The Bronze Bow

The Bronze Bow
Elizabeth George Speare
Houghton Mifflin, 1961

I don’t know how I missed The Bronze Bow when I was a young reader. I loved Elizabeth George Speare’s debut novel, Calico Captive and the Newbery-winning The Witch of Blackbird Pond.  But somehow The Bronze Bow (also a Newbery medalist) never made it home from the library. And I’m actually kind of glad, because it was such a joy to discover it this summer!

Set in first-century Galilee, the novel tells the story of Daniel bar Jamin, a young blacksmith who has fled to the hills to join a band of robbers and who has dedicated his life to ousting the Romans from Israel. Sworn to vengeance upon the occupiers who killed his father, Daniel nevertheless befriends Joel bar Hezron, the scholarly son of a famous rabbi, and his beautiful sister, Malthace. Together the three pledge themselves to working for the Victory of God, and take for themselves David’s symbol of the bronze bow – from his famous song of praise for deliverance from Saul:

God is my strong refuge,
and has made my way safe.
He made my feet like hinds’ feet,
and set me secure on the heights.
He trains my hands for war,
so that my arms can bend a bow of bronze.
(2 Sam 22:33-35/Psalm 18:33-34)

Yet even as Daniel plans for war and dreams of violent revenge, he and his friends find themselves drawn again and again to hear the teachings of a wandering rabbi in nearby Capernaum. This Jesus of Nazareth draws crowds wherever he goes and seems to possess the power of God – and yet his preaching is so strange! He promises that the Kingdom is at hand, but slips away when the crowds would crown him king; his followers are convinced that he is the one who will deliver Israel, but he refuses to mount armed resistance against the Romans. The novel unfolds as Daniel seeks his revenge while grappling with the challenge Jesus presents.

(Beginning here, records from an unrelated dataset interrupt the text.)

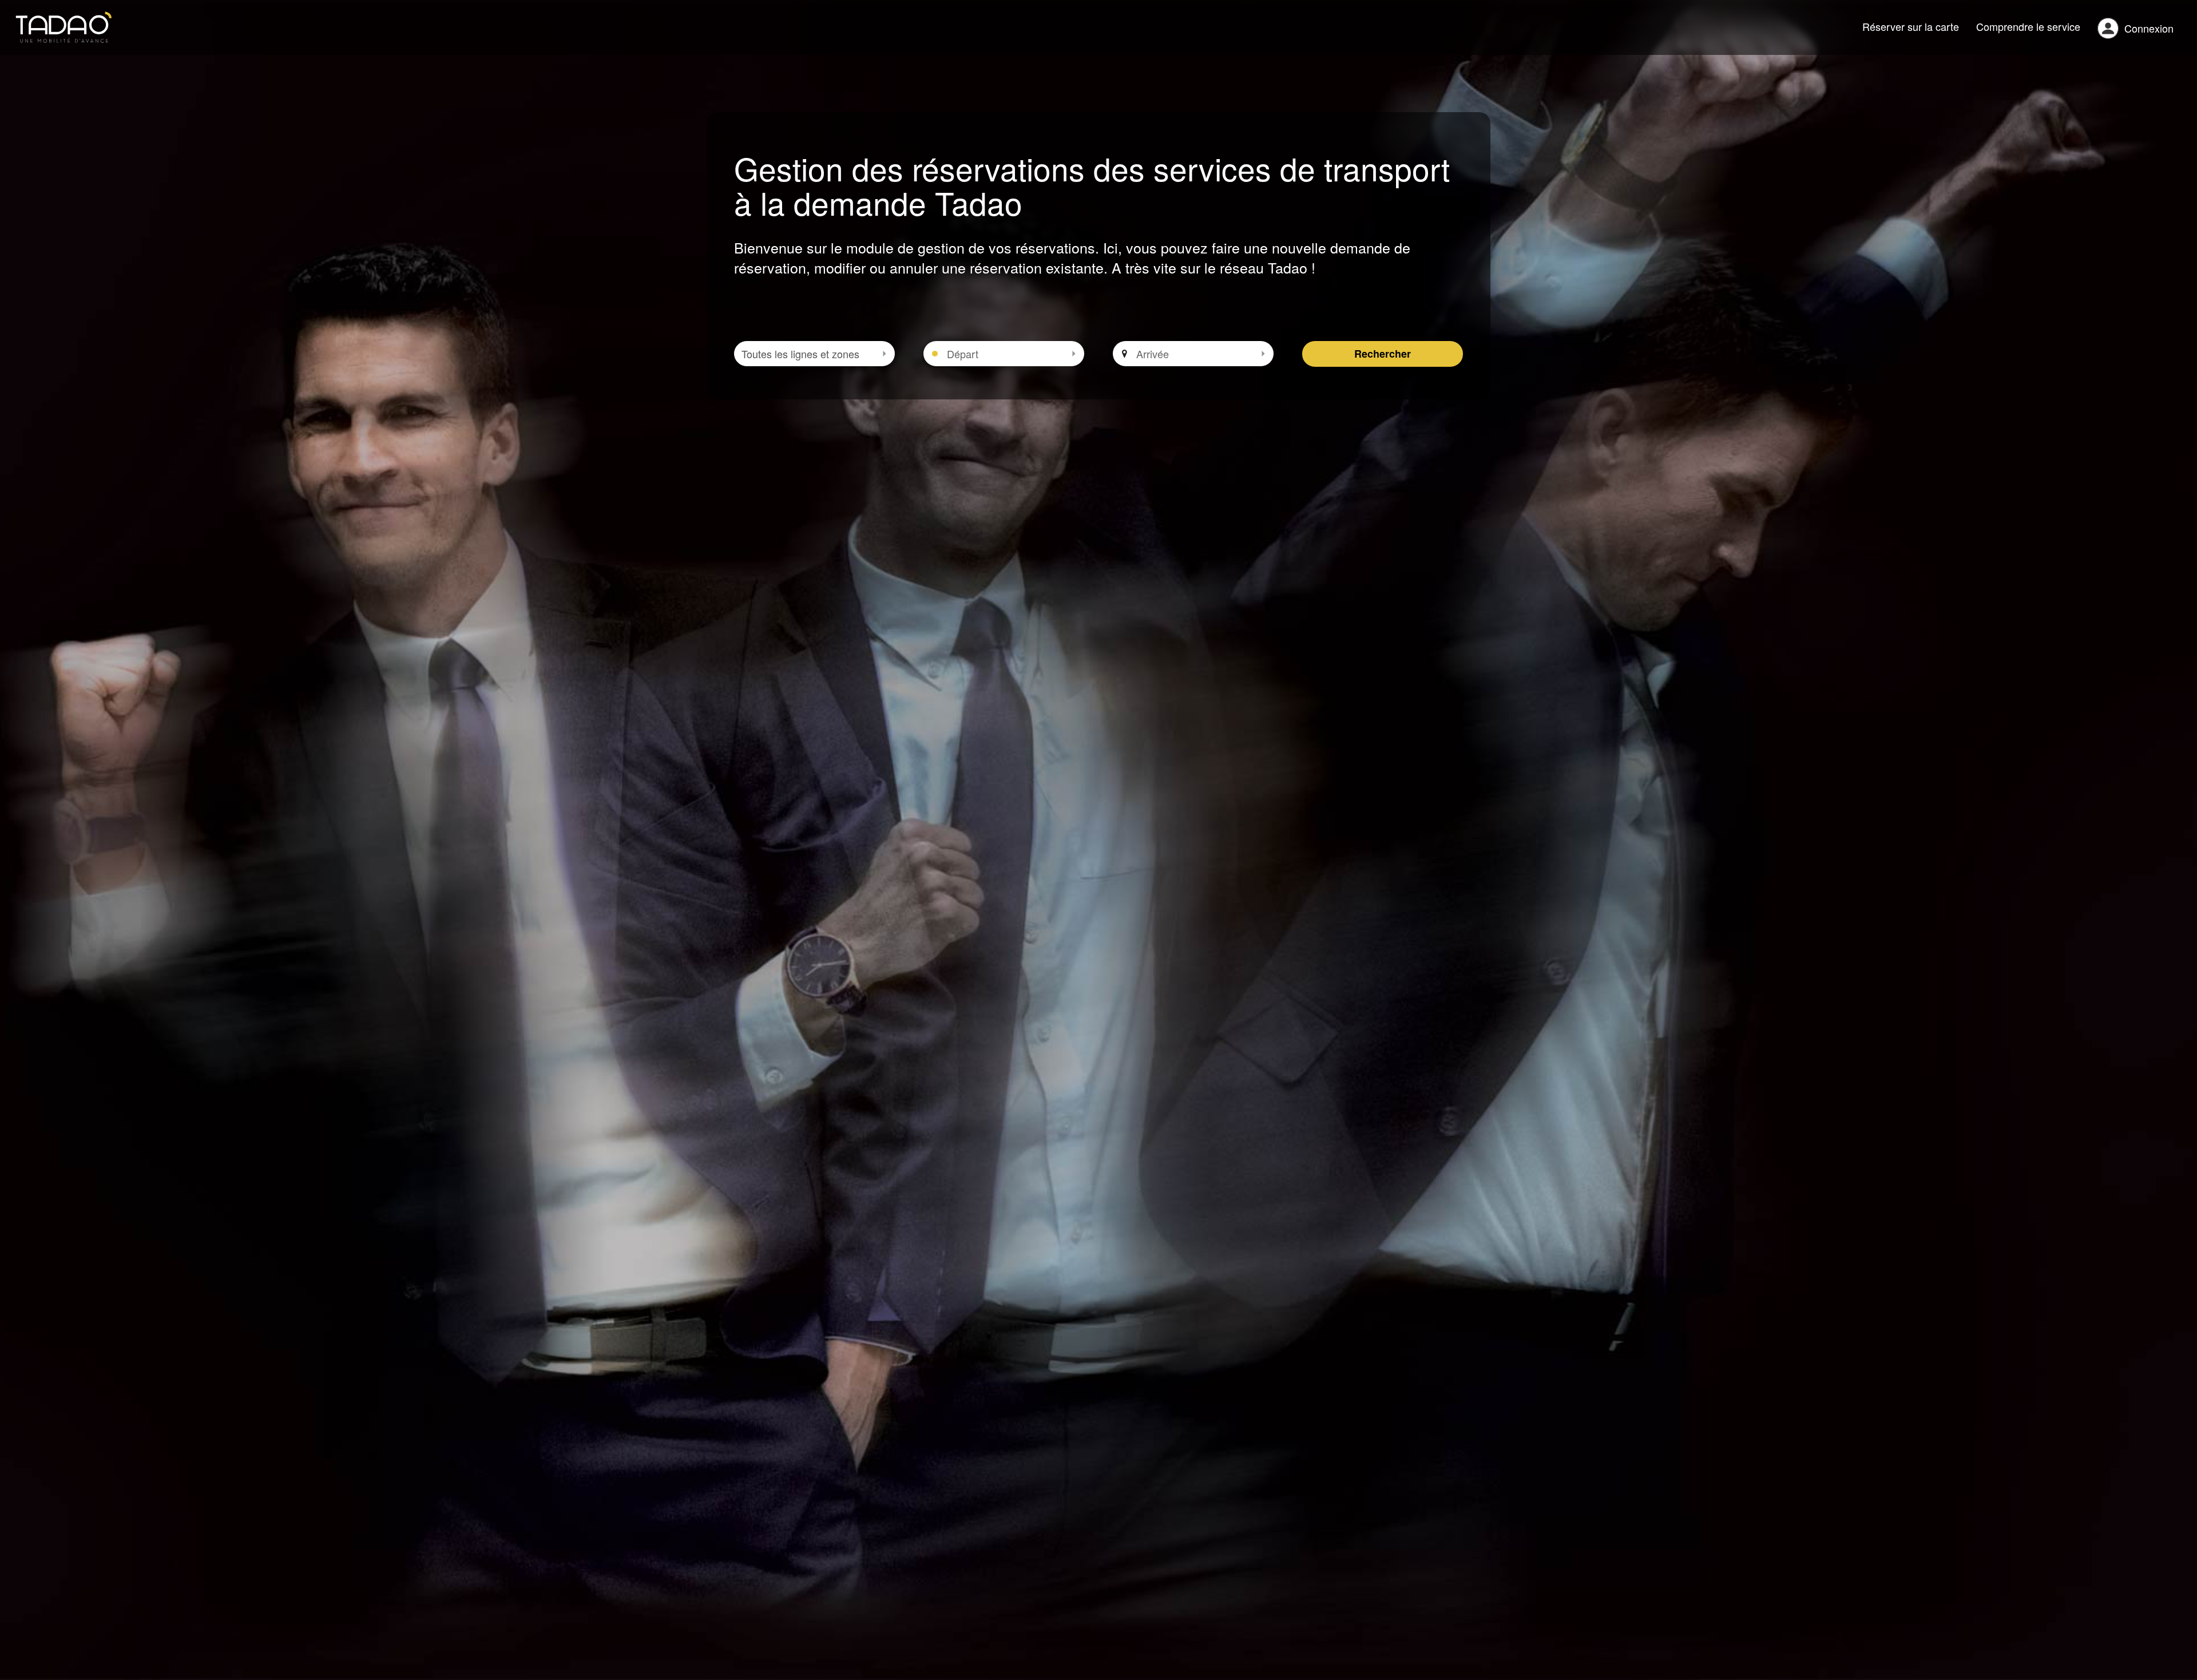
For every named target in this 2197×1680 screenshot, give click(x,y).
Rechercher (1382, 353)
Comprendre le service (2028, 26)
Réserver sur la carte (1910, 26)
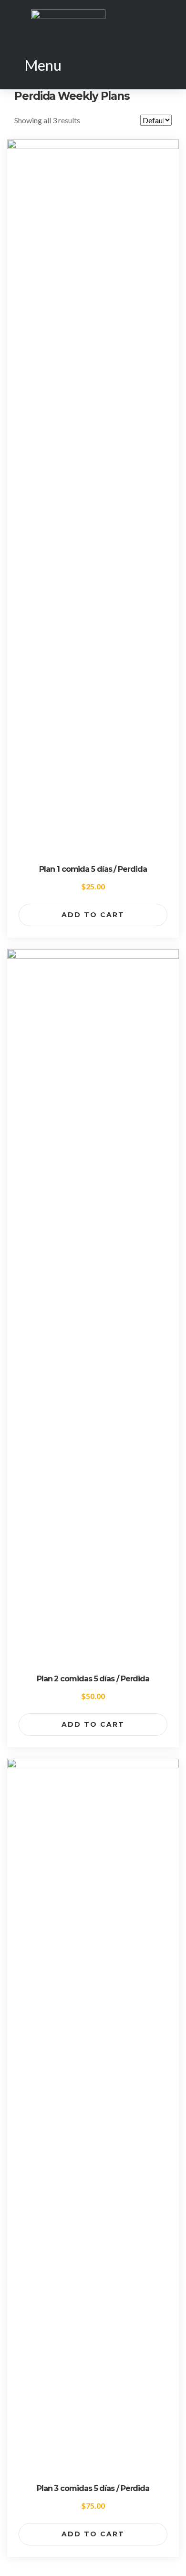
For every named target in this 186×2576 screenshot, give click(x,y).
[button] (37, 65)
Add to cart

I had trouble putting this book down: it has adventure, drama, gripping emotional tension, true friendship, and true love. Plus it has Jesus!

Jesus hovers like a shadow at the edges of the story for the first half of the book; as he looms larger and larger in Daniel’s consciousness, he comes more clearly into focus in the narrative. All of the characters are thoroughly, convincingly realized, and Jesus is no exception – which must be tricky for a novelist. I mean, the guy is God and man; the logos of creation, the second Adam, and a tired, humble carpenter. Most creative writing teachers would advise against this combination of traits.

But I loved this portrayal of Jesus. Daniel finds him frustrating, difficult to comprehend, yet utterly compelling. He can’t explain his attraction to this carpenter; he openly rejects him at one point; but he can’t get him out of his head. Much of the book is concerned with the search for a leader who will deliver Israel – what will this leader look like? How will he be recognized? When will he reveal himself? Jesus’ stubborn refusal to be the leader either the Zealots or the Pharisees demand, paired with his insistent call to “follow me” is something every major character in this novel must grapple with.

Daniel’s own struggle with Jesus’ call leads to a rich, satisfying conclusion – I wished I was reading it alongside some friends, because I wanted to dig into the final pages with someone else. But I’ll spare you the spoiler. Trust me – you want to find out on your own. Instead, I’ll leave you with my favorite passage from the whole book: a conversation between Daniel and his good friend, Simon the Zealot:

Daniel could not leave his friend without some answer. “Are you staying with Jesus, Simon?”
“If he will have me.”
“Is–is he one of us?”
Simon smiled. “A Zealot, you mean?”
“Isn’t that why you came? Have you asked him to join us?
“I had some such idea when I came,” Simon admitted. “But it has not worked out as I expected. No, I have not asked Jesus to join us. All I hope and long for now is that he will ask me to join him.”